Fruits and vegetables - they're tasty and they're healthy... but do you know what they really are? Hank Green, which we know for developing EcoGeek, explained on Youtube why some things are fruits, some things are vegetables, and some things are neither. Prepare to have your mind blown:
We generally consider vegetables as a side dish or a part of a salad, while fruits are seen as sweet foods for snacks and deserts, but in reality, things are much different. The term "vegetable" is somewhat arbitrary, and largely defined through culinary and cultural tradition, but in its strict sense, a vegetable is anything that is the root, stem or leaf of a plant. This means that while many of us would call rhubarb a fruit because it’s used like one, but technically, it's a vegetable. This also means that things like corn, zucchini or spring beans are actually fruits - and not vegetables, as we generally call them.

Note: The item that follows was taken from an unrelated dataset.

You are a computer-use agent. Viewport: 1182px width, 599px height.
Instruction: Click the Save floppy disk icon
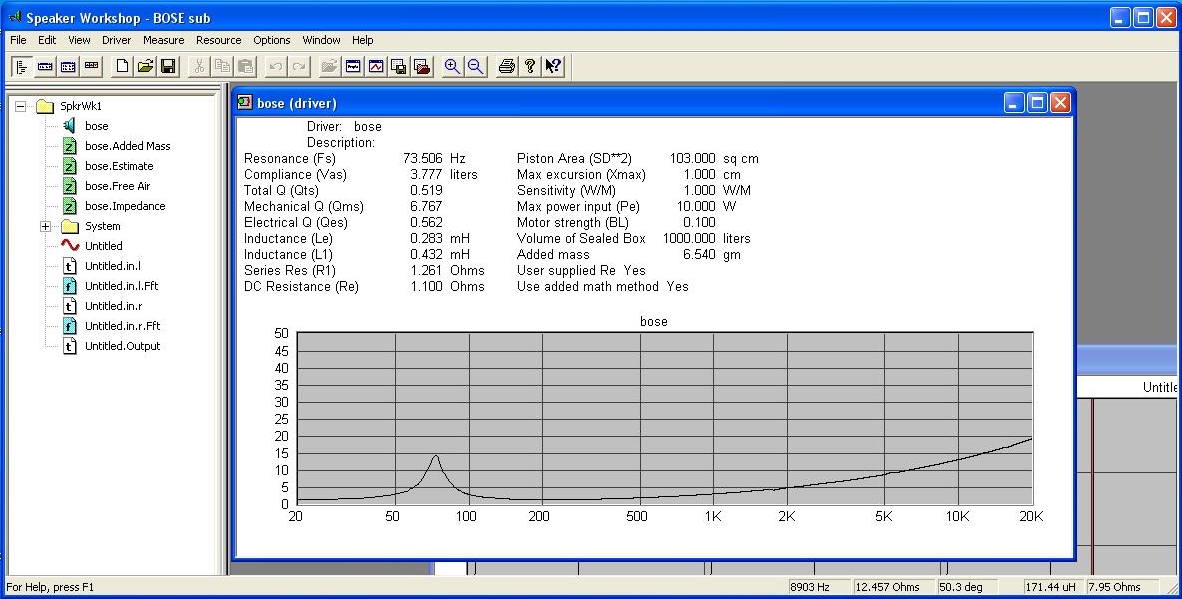coord(168,66)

Which brings us to the next step: what's a fruit? Well, here's where it gets kind of weird: fruits are ovaries of a flowering plant that develops after its seeds are fertilized (or sometimes even without fertilization). This makes everything even stranger; for example, you'd think that by these definitions, broccoli and cauliflower are fruits, but they're not - because they haven't yet opened their flower buds. But let's get even deeper: what's a berry?
The botanical definition of a berry is a fleshy fruit produced from a single flower and containing one ovary. Grapes and bananas are two common examples, while strawberries, despite their name... are not berries. Actually, strawberries are not even fruits, they're a very particular thing in botany. The red fleshy part that we call a strawberry is actually just nutritive tissue, and what we call the 'seeds' of the strawberry are actually the fruits. The tomato is also a berry.